Clemenceau ne dit pas un mot. Mais il étendit le bras au-dessus de la table et, le poing fermé, il fit le geste de donner des tours de vis.
Combien éloquent cet exposé de principe à la muette ! Quel dommage que cet autoritaire, ce dictateur-né soit resté, malgré tout, imbu des préjugés démocratiques qu’il avait sucés avec le lait. Il ne s’en est départi que pendant la guerre, pour le salut de la France. Mais quand vint le moment d’établir la paix, il est retombé dans ses anciens errements ainsi que dans sa partialité bizarre pour l’esprit anglo-saxon.
Que ne s’est-il retiré, après l’armistice, comme il avait d’abord l’intention de le faire ! Ou que n’a-t-il été un Monk ! La victoire n’eût peut-être pas été gâchée et nous ne verrions pas le Boche relever insolemment la tête !…
Au cours de l’entretien, nous fûmes amenés à parler des provinces perdues et alors Clemenceau se manifesta comme un ardent patriote. Je l’ai, d’ailleurs, toujours connu tel. Ses yeux étincelaient d’une flamme magnifique lorsque, dressé tout à coup, il s’écria :
— Ah ! si j’étais, un jour, Président du Conseil, qu’il y eût la guerre avec l’Allemagne et que nous fussions vainqueurs, quelle joie ce me serait de rendre l’Alsace et la Lorraine à la France !…
Empoignés par ce cri si sincère, nous applaudîmes. C’est la seule fois que je l’aie vu se passionner de la sorte, et c’était pour la patrie.
Oui mais, pourquoi lors de son premier ministère, s’appliqua-t-il à diminuer le prestige de l’armée en donnant le pas aux autorités civiles sur les généraux ? Pourquoi choisit-il pour ministre de la guerre Picquard, nullité prétentieuse s’il en fut jamais ?

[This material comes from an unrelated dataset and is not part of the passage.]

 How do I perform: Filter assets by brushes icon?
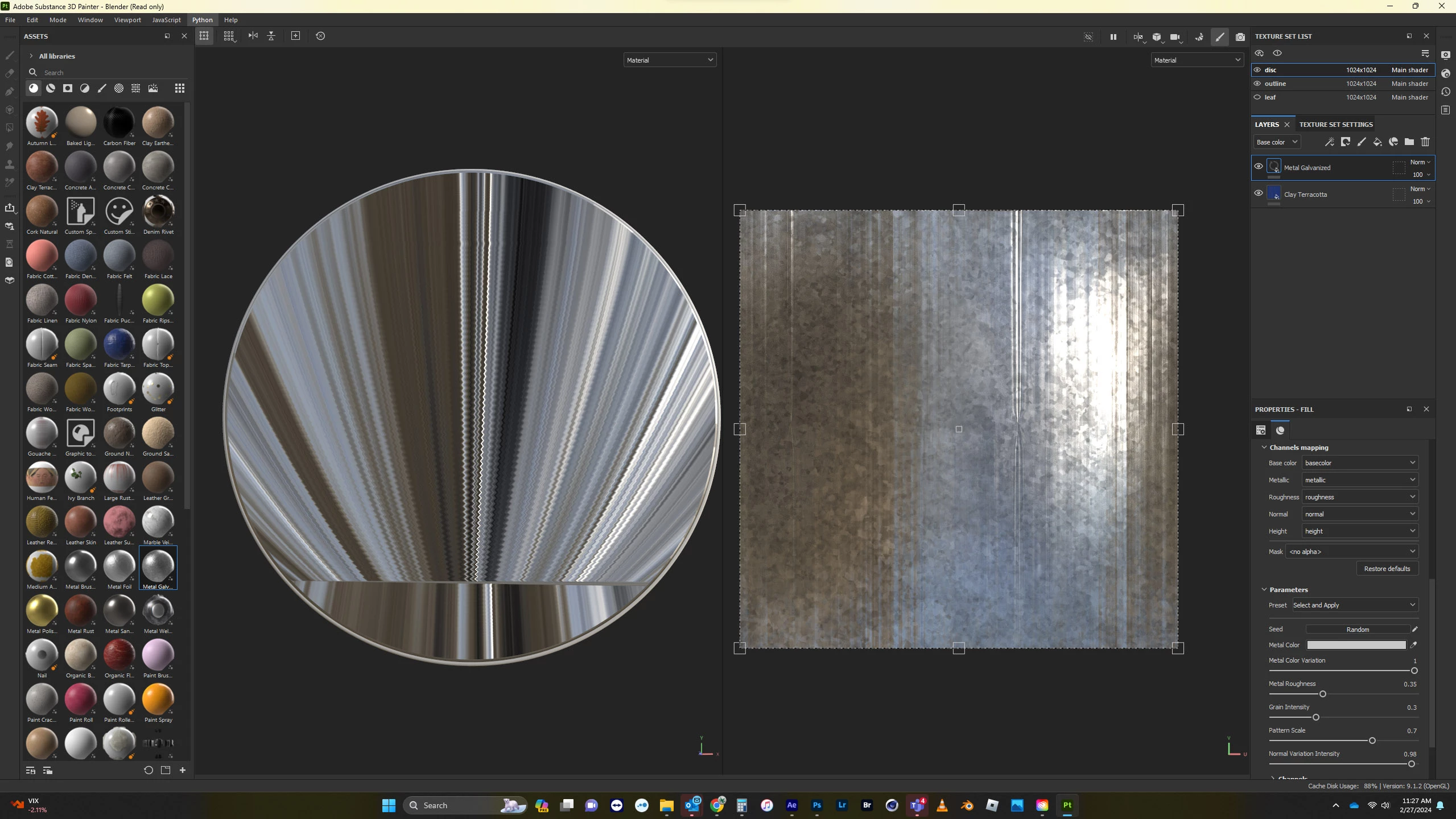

Hélas ! ce fut encore un méfait de l’esprit de parti. La démocratie, régime de divisions intestines, montra là, une fois de plus, sa malfaisance foncière. Elle gâte jusqu’aux intelligences qui serviraient efficacement notre pays si, au lieu de se gaspiller parmi les factions, elles pouvaient observer une discipline sous l’autorité bien assise, indiscutée du Roi.